Top of Extracted records

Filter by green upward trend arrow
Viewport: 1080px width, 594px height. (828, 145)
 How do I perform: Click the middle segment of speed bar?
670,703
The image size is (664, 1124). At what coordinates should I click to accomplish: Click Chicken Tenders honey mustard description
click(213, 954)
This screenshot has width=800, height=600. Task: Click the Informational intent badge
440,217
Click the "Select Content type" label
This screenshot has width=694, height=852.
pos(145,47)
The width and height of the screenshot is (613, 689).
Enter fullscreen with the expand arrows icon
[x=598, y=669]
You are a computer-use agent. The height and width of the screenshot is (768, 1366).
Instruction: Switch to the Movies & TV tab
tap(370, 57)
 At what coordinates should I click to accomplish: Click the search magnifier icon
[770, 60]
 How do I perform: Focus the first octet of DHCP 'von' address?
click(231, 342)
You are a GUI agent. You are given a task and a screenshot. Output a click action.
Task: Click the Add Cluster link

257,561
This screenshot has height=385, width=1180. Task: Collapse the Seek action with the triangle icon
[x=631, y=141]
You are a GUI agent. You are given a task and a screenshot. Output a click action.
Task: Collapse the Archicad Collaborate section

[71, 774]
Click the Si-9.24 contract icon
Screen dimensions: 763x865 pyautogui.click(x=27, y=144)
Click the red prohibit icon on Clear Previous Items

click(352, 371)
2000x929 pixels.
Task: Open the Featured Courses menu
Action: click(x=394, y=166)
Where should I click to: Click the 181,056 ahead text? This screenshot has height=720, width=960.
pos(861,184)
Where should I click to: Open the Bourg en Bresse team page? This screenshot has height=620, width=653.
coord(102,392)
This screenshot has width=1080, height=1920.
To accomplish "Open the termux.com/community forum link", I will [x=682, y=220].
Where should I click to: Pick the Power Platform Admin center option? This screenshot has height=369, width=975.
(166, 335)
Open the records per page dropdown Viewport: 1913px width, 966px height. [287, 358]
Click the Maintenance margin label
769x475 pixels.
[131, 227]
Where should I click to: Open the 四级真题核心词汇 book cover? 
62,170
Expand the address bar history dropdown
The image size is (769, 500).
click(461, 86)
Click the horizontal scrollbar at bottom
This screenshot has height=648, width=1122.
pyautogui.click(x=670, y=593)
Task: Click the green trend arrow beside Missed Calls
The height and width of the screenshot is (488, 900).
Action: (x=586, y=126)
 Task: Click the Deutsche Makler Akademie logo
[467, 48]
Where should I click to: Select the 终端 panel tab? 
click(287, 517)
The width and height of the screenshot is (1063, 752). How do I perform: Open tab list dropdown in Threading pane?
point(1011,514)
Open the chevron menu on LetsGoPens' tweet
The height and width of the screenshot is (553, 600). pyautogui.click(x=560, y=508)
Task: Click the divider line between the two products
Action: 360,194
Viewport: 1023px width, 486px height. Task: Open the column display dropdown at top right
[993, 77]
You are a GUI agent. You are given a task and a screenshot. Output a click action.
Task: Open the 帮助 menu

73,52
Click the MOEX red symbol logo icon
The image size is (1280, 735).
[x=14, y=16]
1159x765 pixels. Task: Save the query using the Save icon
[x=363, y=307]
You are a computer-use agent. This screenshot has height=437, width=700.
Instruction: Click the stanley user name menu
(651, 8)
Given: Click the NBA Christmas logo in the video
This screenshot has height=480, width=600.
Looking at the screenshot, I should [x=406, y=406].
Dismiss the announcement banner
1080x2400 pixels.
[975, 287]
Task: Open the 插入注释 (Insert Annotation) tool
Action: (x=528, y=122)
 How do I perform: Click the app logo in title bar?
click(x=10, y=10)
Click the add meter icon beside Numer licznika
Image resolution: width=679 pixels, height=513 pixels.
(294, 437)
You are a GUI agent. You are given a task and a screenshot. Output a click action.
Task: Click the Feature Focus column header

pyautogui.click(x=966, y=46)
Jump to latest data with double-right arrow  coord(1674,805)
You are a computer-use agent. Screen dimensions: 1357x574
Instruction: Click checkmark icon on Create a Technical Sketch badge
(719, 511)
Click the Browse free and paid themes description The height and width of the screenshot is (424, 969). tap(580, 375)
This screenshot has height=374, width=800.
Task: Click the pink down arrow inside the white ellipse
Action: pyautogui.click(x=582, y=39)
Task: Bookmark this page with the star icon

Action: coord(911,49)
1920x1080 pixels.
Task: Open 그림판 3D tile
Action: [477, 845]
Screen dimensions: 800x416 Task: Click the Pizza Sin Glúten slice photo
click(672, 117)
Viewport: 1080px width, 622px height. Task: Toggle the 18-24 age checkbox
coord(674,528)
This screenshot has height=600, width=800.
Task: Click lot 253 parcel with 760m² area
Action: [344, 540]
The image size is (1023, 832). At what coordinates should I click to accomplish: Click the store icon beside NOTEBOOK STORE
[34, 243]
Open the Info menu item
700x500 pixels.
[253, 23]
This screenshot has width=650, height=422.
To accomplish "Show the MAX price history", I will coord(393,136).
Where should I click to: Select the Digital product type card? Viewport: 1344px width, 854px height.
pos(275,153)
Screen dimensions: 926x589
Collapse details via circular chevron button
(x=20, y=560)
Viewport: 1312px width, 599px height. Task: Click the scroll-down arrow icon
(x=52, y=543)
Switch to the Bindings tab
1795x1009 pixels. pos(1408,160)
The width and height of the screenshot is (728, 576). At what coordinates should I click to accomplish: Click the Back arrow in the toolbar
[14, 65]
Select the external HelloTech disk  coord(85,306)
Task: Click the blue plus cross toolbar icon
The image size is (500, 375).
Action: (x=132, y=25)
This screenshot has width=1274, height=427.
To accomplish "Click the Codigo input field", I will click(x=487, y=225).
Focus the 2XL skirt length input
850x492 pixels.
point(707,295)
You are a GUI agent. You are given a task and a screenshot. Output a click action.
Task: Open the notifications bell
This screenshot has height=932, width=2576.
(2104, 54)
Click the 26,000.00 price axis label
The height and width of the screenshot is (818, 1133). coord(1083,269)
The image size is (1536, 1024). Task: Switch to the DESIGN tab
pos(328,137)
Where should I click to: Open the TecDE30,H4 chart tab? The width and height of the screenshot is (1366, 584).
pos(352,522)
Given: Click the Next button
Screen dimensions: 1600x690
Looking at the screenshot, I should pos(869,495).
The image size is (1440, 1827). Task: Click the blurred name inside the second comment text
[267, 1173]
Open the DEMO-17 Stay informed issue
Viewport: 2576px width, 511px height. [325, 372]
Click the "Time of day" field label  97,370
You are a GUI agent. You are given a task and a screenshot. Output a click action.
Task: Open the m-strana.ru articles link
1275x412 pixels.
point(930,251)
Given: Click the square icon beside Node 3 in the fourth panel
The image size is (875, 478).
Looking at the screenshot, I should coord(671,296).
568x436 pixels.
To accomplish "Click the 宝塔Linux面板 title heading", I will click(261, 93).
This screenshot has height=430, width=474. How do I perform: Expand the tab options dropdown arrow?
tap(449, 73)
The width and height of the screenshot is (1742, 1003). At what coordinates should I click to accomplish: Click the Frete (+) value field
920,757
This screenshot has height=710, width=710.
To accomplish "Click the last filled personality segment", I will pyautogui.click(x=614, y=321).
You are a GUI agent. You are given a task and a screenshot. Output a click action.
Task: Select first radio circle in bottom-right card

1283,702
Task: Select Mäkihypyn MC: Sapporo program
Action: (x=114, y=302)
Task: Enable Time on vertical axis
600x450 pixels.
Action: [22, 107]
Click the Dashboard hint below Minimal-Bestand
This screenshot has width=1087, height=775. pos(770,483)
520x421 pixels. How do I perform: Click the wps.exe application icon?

Bottom of Extracted records

Task instructions: Search the records for the word "Time" and copy out every line that holds it.

Output of the task:
Click the "Time of day" field label  97,370
Task: Enable Time on vertical axis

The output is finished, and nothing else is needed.